Yahoo! Sustainable Revenue Growth
The real revenue decline is a serious problem but Yahoo’s resources are, currently, quite strong. The “bright” side of the real revenue decline is that the financial resources of the company are not being depleted much … yet.
Yahoo! Pricing Policy
The company was able to increase pricing dramatically in 2011 – almost 20%. This increase has greatly compensated for the decline in revenues over the last three years. In other words: they needed it. This company knows how to maintain the pricing of its brand, which will serve it well in strategic rejuvenation.
Yahoo! Operating Expense Control
Net operating margin recovered to its highest level in years at almost 16% to revenues in 2011. This is the highest dollar amount of net operating income in the last 5 years. Yahoo! is making more and more money with less and less revenues – a real survivor mentality
Yahoo! EBITDA To Actual Cash Flow
Yes, the infamous EBITDA has risen in the last four years along with increasing net income but the cash flow before financing declined by almost $800,000 coming into 2011 due to another hidden factor, covered below. This would be very serious for most companies but there is a hidden opportunity for Yahoo!
Yahoo! Debt Free Cash Flow
The adjusted debt free cash flow rose in 2009, then flattened out in 2010, then dropped slightly. The adjustment to cash flow takes out the investment into other assets on the balance sheet, which does not have to be made in order to continue operations. These investments affected cash flow in 2009 and 2011, causing serious declines. Yahoo! Needs to stop investments in other unnecessary assets and focus on the business at hand.
Yahoo! Excess Cash
Yahoo! was producing excess cash over and above their required cash for operations from 2008 to 2010 and then declined 70% in 2011. The culprit for all these declines is explained below. The company holds too much cash – over a billion dollars – which drives down their return on assets and drives up the cost of capital. Distribute and reward your loyal shareholders so they stick with you long enough for a new strategy to take hold.
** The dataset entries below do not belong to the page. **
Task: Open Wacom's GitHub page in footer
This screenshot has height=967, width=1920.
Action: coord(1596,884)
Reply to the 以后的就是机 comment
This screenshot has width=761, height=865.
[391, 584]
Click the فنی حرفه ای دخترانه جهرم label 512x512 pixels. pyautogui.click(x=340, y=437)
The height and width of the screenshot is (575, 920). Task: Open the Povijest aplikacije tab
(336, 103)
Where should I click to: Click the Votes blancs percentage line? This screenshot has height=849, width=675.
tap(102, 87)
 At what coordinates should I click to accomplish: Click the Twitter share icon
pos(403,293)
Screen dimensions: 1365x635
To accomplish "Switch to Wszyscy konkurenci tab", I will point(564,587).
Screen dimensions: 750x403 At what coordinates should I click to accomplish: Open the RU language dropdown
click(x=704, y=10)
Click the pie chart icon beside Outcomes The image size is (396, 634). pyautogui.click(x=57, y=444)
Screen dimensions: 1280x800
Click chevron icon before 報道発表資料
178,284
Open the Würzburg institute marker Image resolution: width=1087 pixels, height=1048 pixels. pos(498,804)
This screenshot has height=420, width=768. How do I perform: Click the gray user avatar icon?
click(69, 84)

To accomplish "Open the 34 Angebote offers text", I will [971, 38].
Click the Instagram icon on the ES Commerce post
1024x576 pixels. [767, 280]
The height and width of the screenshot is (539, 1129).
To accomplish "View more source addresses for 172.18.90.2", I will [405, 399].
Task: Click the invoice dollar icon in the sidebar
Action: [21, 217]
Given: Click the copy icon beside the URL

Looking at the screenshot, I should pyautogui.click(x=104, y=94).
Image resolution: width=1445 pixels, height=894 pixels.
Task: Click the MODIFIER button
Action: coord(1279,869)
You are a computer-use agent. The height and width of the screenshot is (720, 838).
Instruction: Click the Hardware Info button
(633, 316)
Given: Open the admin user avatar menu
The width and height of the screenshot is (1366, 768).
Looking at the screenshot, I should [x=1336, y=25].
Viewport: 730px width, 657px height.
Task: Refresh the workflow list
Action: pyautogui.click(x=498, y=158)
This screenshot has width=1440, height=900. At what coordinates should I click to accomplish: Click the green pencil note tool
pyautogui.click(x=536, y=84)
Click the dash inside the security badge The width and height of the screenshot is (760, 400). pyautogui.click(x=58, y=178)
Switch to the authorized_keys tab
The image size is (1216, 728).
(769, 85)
Yahoo!’s Return On Assets (ROA)
Although adjustments to the ROA results in increasing annual returns, the actual ROA is a miserable 4% to 5% annually. The excess cash generation to assets is also very low and declining year after year. The company must immediately fix the working capital structure to resume production of annual excess cash that can be invested back into a new business strategy.
Yahoo! Working Capital Needs
The working capital current assets (not counting cash balances) were funded by accounts payable and other payables for every year from 2007 to 2010. The net income produces excess working capital resources. The big issue here is that the accounts receivable (as a percentage of revenues) is increasing every year, rapidly eating up cash resources. As this percentage increases without a corresponding increase in current liabilities, the cash resources and cash flow of the company will dry up. There is NO reason for this to happen – not even to the extent that it has so far.
Yahoo! Debt Financing
The use of equity to finance total assets is way too high. This keeps the cost of capital higher than it need be while lowering the ROA – not good. Equity is expensive and debt is a cheaper form of financing but the company shows its fear of the future by holding too much cash. Yahoo! needs to distribute it or invest it.
Yahoo! Net Trade Cycle
The net trade cycle is one of the major problems with the declines in cash flow. This, however, affords the company a real valuable benefit. The net trade cycle has increased from 45 days to 63 days driving the cash flow to a negative $137 million in 2011. If the net trade cycle drops back to 45 net trade days then the release to cash would be up to $250 million. Don’t think this can happen? It is exactly what Facebook did in 2011, much to its immediate benefit.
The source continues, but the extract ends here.